--- MATERIAL PROVIDED ---
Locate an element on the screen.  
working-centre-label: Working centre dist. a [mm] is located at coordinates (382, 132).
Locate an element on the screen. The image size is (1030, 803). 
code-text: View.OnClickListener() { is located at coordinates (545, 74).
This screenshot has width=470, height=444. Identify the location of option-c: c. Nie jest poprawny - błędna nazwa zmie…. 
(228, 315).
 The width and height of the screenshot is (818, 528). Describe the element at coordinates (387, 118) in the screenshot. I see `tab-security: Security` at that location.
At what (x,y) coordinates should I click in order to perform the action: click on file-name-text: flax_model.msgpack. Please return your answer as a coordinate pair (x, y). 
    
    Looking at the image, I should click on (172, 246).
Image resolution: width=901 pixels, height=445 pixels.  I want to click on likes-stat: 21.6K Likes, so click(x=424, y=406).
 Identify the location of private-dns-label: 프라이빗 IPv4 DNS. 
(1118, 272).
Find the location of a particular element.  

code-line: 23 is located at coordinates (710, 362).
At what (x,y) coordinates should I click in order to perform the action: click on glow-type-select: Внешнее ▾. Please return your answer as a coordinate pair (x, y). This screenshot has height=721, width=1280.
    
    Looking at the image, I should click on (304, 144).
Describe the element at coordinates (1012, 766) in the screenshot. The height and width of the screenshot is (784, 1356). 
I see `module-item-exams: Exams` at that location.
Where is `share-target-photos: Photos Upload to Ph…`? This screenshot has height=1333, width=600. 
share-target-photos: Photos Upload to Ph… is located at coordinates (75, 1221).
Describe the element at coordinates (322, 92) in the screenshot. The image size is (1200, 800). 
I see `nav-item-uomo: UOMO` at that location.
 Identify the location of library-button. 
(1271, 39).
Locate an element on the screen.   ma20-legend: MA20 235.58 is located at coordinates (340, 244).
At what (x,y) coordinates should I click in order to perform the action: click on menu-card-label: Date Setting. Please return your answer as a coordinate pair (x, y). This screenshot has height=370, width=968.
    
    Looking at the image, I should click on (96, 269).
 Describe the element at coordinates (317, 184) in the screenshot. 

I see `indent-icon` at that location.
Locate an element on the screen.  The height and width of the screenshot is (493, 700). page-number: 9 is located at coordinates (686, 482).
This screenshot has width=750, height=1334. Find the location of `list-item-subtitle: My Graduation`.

--- PROBLEM TO WORK ON ---
Write out the material verbatim, from the line containing "This screenshot has width=470, height=444." through the line containing "share-target-photos: Photos Upload to Ph… is", both lines included.

--- TASK ANSWER ---
This screenshot has width=470, height=444. Identify the location of option-c: c. Nie jest poprawny - błędna nazwa zmie…. 
(228, 315).
 The width and height of the screenshot is (818, 528). Describe the element at coordinates (387, 118) in the screenshot. I see `tab-security: Security` at that location.
At what (x,y) coordinates should I click in order to perform the action: click on file-name-text: flax_model.msgpack. Please return your answer as a coordinate pair (x, y). 
    
    Looking at the image, I should click on (172, 246).
Image resolution: width=901 pixels, height=445 pixels.  I want to click on likes-stat: 21.6K Likes, so click(x=424, y=406).
 Identify the location of private-dns-label: 프라이빗 IPv4 DNS. 
(1118, 272).
Find the location of a particular element.  

code-line: 23 is located at coordinates (710, 362).
At what (x,y) coordinates should I click in order to perform the action: click on glow-type-select: Внешнее ▾. Please return your answer as a coordinate pair (x, y). This screenshot has height=721, width=1280.
    
    Looking at the image, I should click on (304, 144).
Describe the element at coordinates (1012, 766) in the screenshot. The height and width of the screenshot is (784, 1356). 
I see `module-item-exams: Exams` at that location.
Where is `share-target-photos: Photos Upload to Ph…`? This screenshot has height=1333, width=600. 
share-target-photos: Photos Upload to Ph… is located at coordinates (75, 1221).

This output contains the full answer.